EXERCISE >> Print exactly the lines below between the line holding "Open the 网络状态" and the line holding "The width and height of the screenshot is (573, 284).", inclusive, and nothing more.

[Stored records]
↓

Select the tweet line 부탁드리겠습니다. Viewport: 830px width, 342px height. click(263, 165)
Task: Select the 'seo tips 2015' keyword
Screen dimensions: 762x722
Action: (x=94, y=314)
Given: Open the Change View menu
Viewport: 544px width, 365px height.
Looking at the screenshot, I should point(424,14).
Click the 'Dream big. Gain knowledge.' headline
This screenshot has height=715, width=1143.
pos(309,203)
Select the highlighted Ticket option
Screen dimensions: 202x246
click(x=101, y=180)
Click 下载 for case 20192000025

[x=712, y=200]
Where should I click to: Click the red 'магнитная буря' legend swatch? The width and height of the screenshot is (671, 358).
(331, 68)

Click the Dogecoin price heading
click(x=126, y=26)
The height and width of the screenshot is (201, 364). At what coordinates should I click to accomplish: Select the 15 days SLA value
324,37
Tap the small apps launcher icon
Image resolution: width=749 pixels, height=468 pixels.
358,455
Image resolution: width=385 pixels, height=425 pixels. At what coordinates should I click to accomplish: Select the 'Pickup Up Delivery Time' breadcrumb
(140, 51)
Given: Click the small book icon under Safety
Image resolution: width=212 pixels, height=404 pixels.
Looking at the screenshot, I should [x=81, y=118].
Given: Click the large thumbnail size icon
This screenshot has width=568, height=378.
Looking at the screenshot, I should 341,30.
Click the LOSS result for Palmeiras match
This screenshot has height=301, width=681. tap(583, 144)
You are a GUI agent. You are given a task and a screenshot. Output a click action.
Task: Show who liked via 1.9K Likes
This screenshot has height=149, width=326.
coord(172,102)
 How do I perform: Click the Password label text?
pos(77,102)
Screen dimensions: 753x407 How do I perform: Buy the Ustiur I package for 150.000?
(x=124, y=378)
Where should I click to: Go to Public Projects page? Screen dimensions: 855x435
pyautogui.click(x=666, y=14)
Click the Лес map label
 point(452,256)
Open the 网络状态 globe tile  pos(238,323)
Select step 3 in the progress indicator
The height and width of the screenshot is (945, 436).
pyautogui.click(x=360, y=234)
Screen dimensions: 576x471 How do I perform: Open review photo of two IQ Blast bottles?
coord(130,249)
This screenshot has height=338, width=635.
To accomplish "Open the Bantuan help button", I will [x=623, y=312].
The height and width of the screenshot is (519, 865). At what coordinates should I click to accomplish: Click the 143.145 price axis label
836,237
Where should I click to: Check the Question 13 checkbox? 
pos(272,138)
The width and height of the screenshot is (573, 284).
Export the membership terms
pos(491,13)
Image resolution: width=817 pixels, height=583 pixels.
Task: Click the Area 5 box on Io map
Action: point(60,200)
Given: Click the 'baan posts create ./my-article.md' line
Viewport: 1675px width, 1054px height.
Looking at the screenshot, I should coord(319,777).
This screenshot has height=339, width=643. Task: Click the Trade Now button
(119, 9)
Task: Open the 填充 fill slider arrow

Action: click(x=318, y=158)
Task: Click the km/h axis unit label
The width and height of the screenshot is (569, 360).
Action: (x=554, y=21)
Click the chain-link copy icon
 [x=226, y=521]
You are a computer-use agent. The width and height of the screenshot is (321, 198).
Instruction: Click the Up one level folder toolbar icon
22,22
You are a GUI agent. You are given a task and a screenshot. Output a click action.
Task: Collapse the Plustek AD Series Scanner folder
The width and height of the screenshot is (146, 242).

↑

EXERCISE SOLUTION >>
Open the 网络状态 globe tile  pos(238,323)
Select step 3 in the progress indicator
The height and width of the screenshot is (945, 436).
pyautogui.click(x=360, y=234)
Screen dimensions: 576x471 How do I perform: Open review photo of two IQ Blast bottles?
coord(130,249)
This screenshot has height=338, width=635.
To accomplish "Open the Bantuan help button", I will [x=623, y=312].
The height and width of the screenshot is (519, 865). At what coordinates should I click to accomplish: Click the 143.145 price axis label
836,237
Where should I click to: Check the Question 13 checkbox? 
pos(272,138)
The width and height of the screenshot is (573, 284).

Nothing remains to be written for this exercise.